Education is not merely filling up a brain and calling it knowledgeable. Education is experiencing joy and learning and critical thinking together with other learners, trying our best to find truths and grace and beauty in the world around us. That sort of teaching (ask Socrates, Plato, and Aristotle to name a few well-respected educators) is not measurable by standardized test. To the great standardized tests, I say, “Fuck you!” while rising up in the cafeteria to stab them with my plastic fork.
I have decided that I need to find a job that uses my body and a different part of my brain for awhile. I’m struggling again to keep up with teaching and writing my dissertation. I’m still not entirely sure I can finish this dissertation, but I will be so disappointed with myself if I let this moment, this opportunity (blessing) slip through my fingers. And, I’ve already seen some pretty sweet post-doc fellowships and opportunities for when I finish. Maybe this is my two-fold problem with teaching: I don’t think all good learning (or most good learning) comes in a classroom, and I love to learn. I need my body, my mind, and my soul to function and learn as one unit. My self hungers for cohesion instead of fragmentation. I feel broken. I feel lost. I feel overwhelmed.

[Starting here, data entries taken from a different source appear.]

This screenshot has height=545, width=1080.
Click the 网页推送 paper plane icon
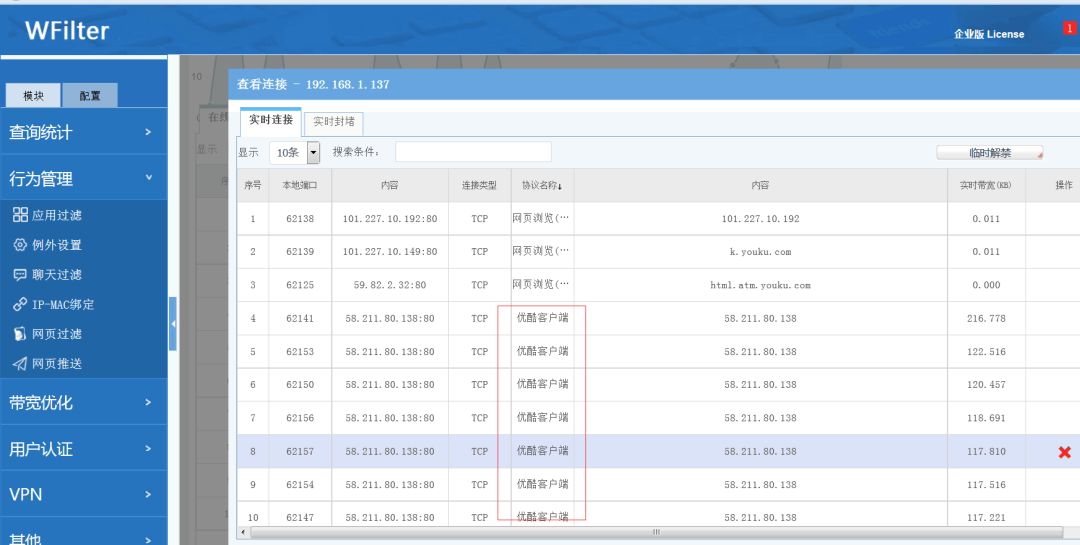20,364
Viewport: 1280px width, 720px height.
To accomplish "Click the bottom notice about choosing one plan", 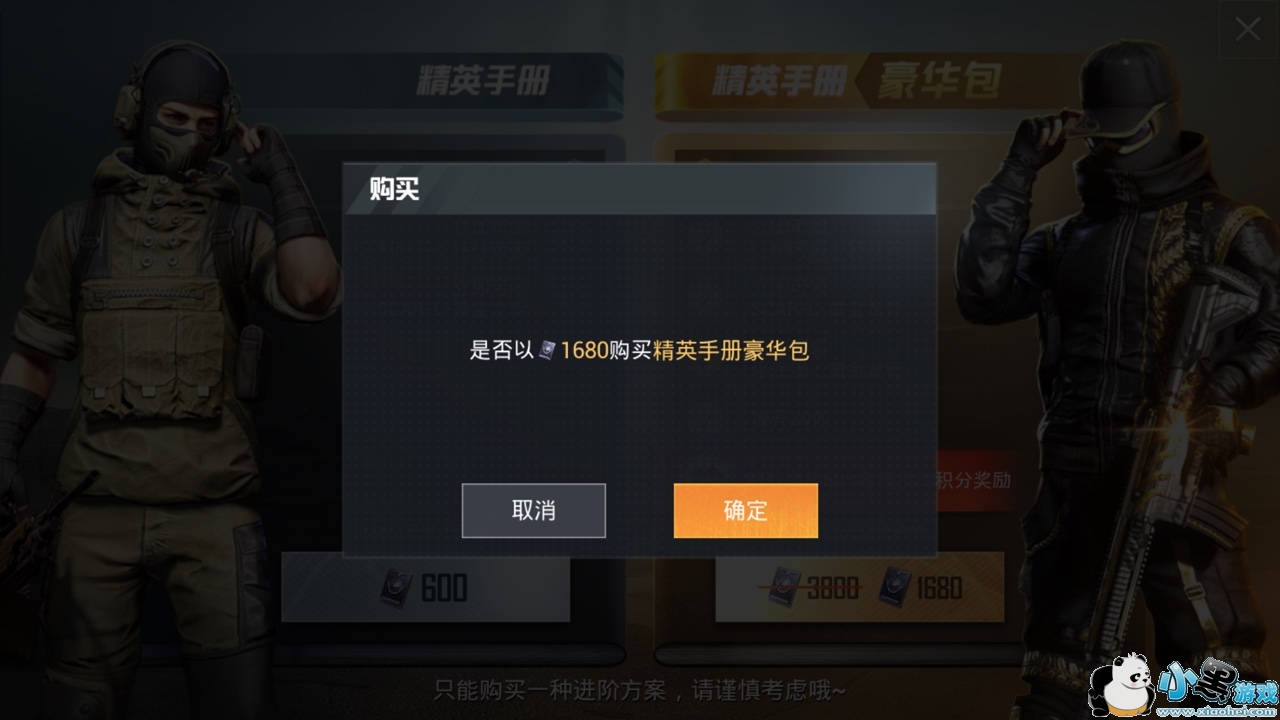I will [x=640, y=691].
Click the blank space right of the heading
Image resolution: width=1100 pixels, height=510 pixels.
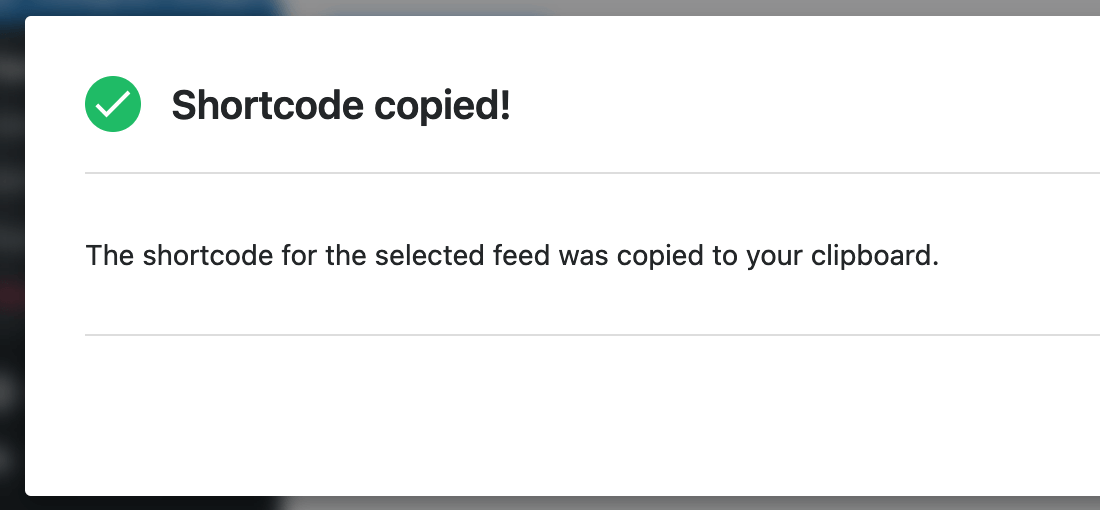tap(800, 105)
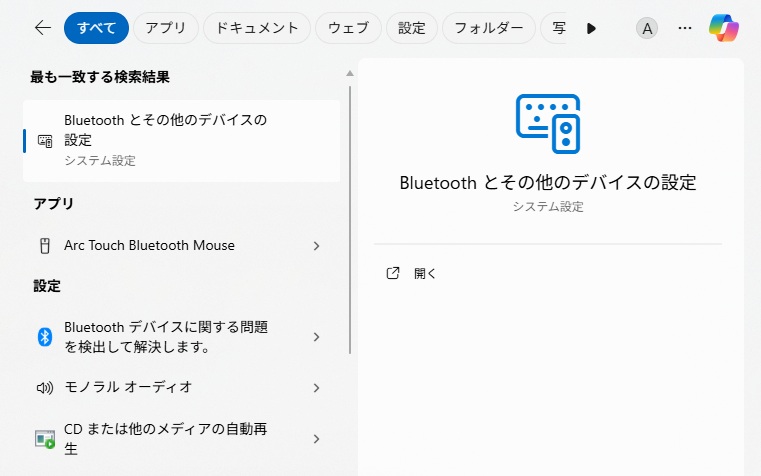This screenshot has width=761, height=476.
Task: Expand the CD autoplay result chevron
Action: [316, 439]
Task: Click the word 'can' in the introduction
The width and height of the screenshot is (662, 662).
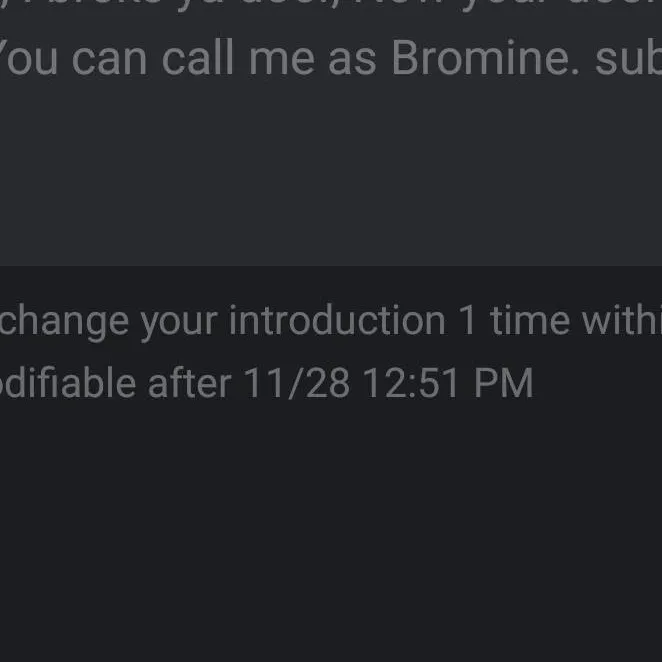Action: click(x=110, y=59)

This brings me to this weekend. I took two days off of school to come to a conference and to catch up on my grading. But what I have gotten is the reaffirmation that I need a change. I need to move from education to something else. I needed healing form the abuse that educators receive. I am apparently too tenderhearted to persevere through it, or perhaps as one of my seminary professors said to me, “You will never make it in an institution. You’re too cynical. Too idealistic. Too hopeful that people will do the right thing. That’s not bad, but it makes hard to turn a blind eye to institutional injustice.” Thanks, Tim Dwyer, why didn’t I just listen to you in the first place?

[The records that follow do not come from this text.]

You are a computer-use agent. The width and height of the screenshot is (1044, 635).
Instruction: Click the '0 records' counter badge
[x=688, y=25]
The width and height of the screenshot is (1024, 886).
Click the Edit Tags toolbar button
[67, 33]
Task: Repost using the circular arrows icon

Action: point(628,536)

I know I seem like a baby, because there are so many greater injustices than anything I experience, but I find I can’t even care about those or think about those, because I am so busy just being (stuck) in my job that puts my roof over my head. I don’t seem like a fighter or an activist, because I am too busy whining about and feeling trapped in my own situation that I can’t even tell you the last time I tried to help someone else. I didn’t even know my own partner was sick because I was self-absorbed. This is not me. I am not this person. I don’t want to be self-absorbed, but right now I feel so fragmented and broken, I can’t see outside my bell jar. The sides of the jar have been painted with an opaque silver paint that only reflects back my own fractured image to me. See? More self-absorption, but at least today I can write about it. I am sure this is, in part, because of the concert I went to last night.

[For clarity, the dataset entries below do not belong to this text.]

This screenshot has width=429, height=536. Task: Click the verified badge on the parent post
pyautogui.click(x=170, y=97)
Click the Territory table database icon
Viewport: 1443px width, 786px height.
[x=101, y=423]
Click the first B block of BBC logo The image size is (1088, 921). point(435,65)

Usually I don’t really like a choir concert. In fact, I made fun of my friend Amy, asking her to show me her jazz hands on the way to the show last night. She’s in a choir called MUSE here in Cincinnati. Let’s just say I was very skeptical about what I might experience at her show. I’ve been to many choir concerts, and most of them have been pretty superficial and more than slightly performative. As I watched MUSE warm up, I began to feel a small spot of my hardened heart become more tender. Mind you I didn’t open up to this warming all the way, nor did I open myself fully to it. I just sort of tried to ignore the fact that what I had prayed and hoped for was happening. I was being blessed. I was being shown peace, hope, grace, beauty, and love, and the concert hadn’t even begun.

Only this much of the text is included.